If you want the full system, UPF is open source on GitHub. All stages, agent prompts, domain templates, and configuration files. Install takes about 30 seconds.

This gives you the planning rule, four slash commands (/plan-new, /interview-plan, /plan-review, /plan-refine), and the planner agent. Works with any project type.

UPF integrates naturally with the rest of a Claude Code system. I use it alongside my memory system for tracking plan state across sessions and hooks automation for triggering Stage 0 automatically on new projects. The context management patterns keep planning sessions from ballooning when discovery runs long.
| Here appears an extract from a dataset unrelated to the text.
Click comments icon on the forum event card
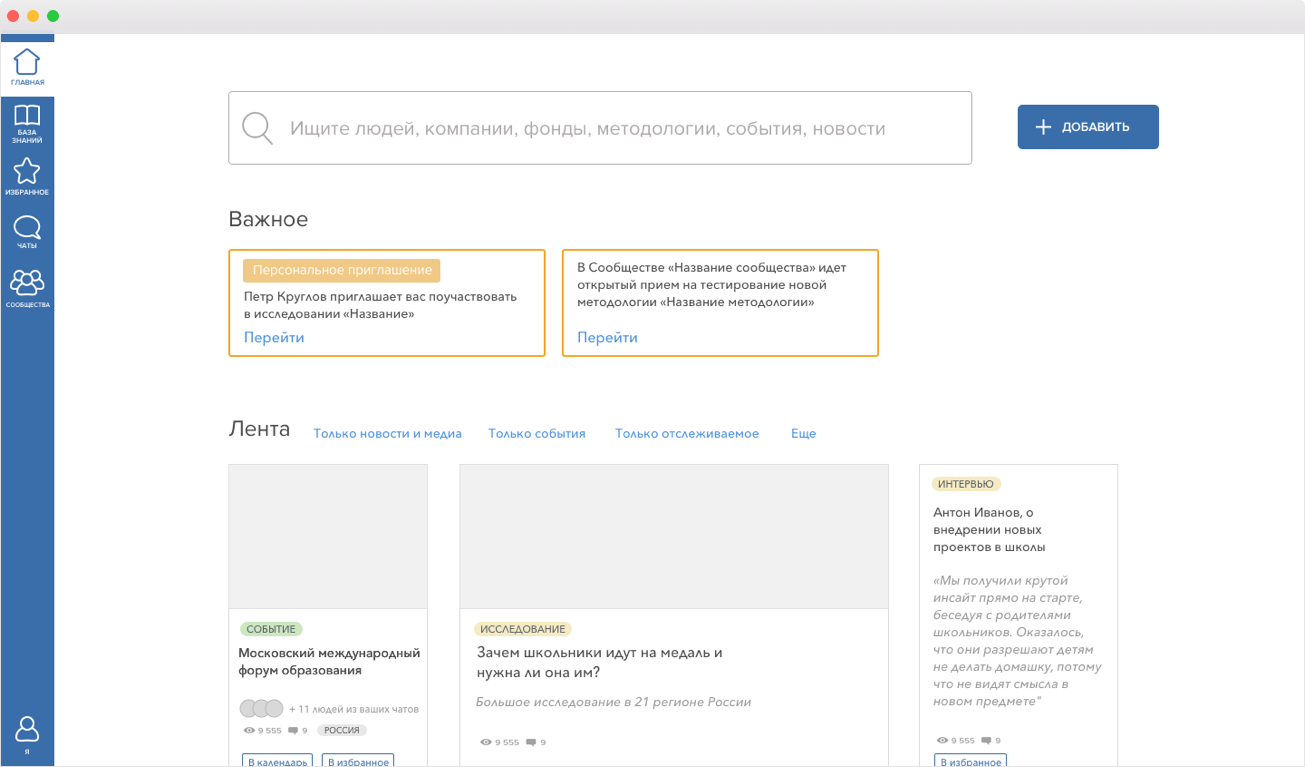1305x767 pixels. click(x=292, y=730)
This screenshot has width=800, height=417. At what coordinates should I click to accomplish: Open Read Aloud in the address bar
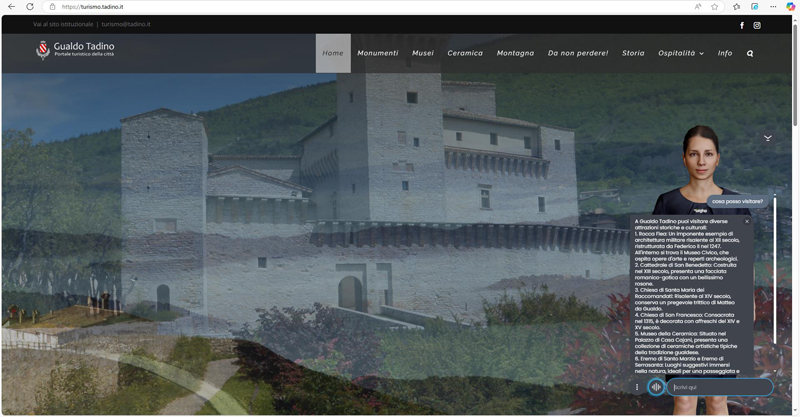tap(698, 7)
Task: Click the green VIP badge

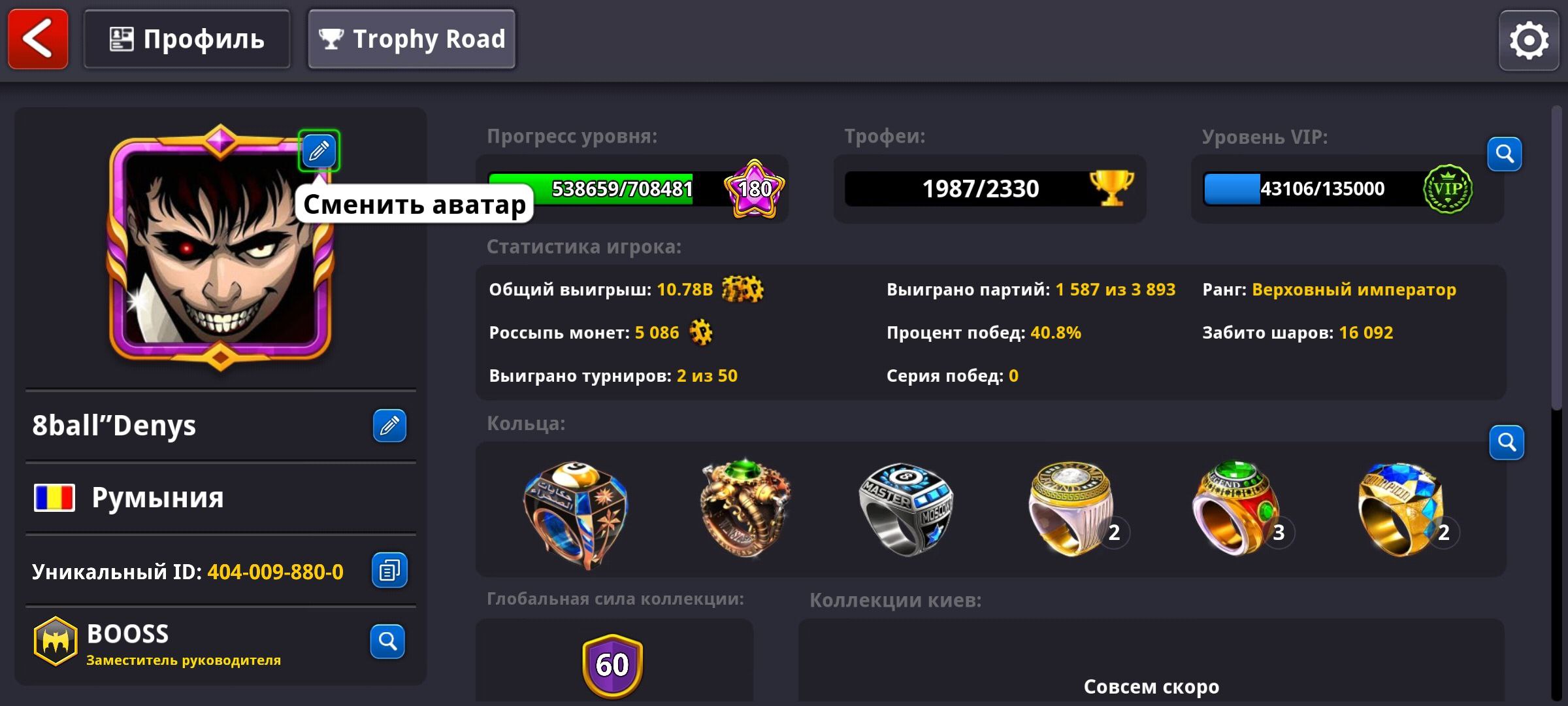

Evolving Lite and the Universal Planning Framework cover the parts that need custom configuration: scoring tables, prompt templates, and config files for custom domain extensions. All free and open source.

This lives in primeline-ai/universal-planning-framework - the planning framework I use. Free, MIT, no build step.

FAQ

What is the Claude Code planning framework UPF and how does DSV fit in?+

UPF (Universal Planning Framework) is a 4-stage planning methodology - Discovery (12 checks), Plan (5 core + 18 conditional sections), Harden (6 adversarial agents), and Meta (7 checks + 21 anti-patterns). DSV (Decompose-Suspend-Validate) is the reasoning architecture that UPF is built on: Stage 0 checks 0.1-0.6 implement DECOMPOSE, checks 0.7-0.12 implement SUSPEND (including the AHA Effect), and Stage 1 assumption validation implements VALIDATE. Together they prevent Premature Collapse - where an AI commits to the first interpretation before exploring alternatives.

How does Quick DSV work and when should I use it?+

Quick DSV is a 30-second reasoning check: DECOMPOSE (what are the 2-3 key claims?), SUSPEND (what alternative interpretations exist for each?), CHECK (which claim am I least sure about - does doubt change the conclusion?). Use it any time Claude Code produces output that feels complete but something seems off. It catches MUTATED claims - cases where the question itself needs to change, not just the answer. No infrastructure required, works on any AI output.

What are the 6 adversarial agents in UPF Stage 1.5 and what do they check?+

Six agents review plans sequentially, each with a distinct critical perspective: Outside Observer (goal clarity, ambiguous metrics), Risk Assessor (single failure points, cascade risks), Pedantic Lawyer (vague gates, undefined component contracts), Skeptical Implementer (first blocker, cold start problem), The Manager (scope realism, timeline math), and Devil's Advocate running on Opus (core assumption validity). Each passes findings to the next, creating a chain of adversarial pressure before any implementation begins.

What is Premature Collapse and how do UPF and DSV prevent it?+

Premature Collapse is when an AI (or a person) locks onto the first interpretation of a question and validates that framing instead of exploring alternatives. Like quantum measurement collapsing a wave function, the system commits before mapping the possibility space. DSV prevents it through the SUSPEND step - explicitly holding multiple interpretations before validating any. UPF structures this into a planning process: Stage 0 forces alternative exploration before planning, Stage 1 requires explicit assumption listing, and Stage 1.5 uses six adversarial agents to challenge what the plan takes for granted.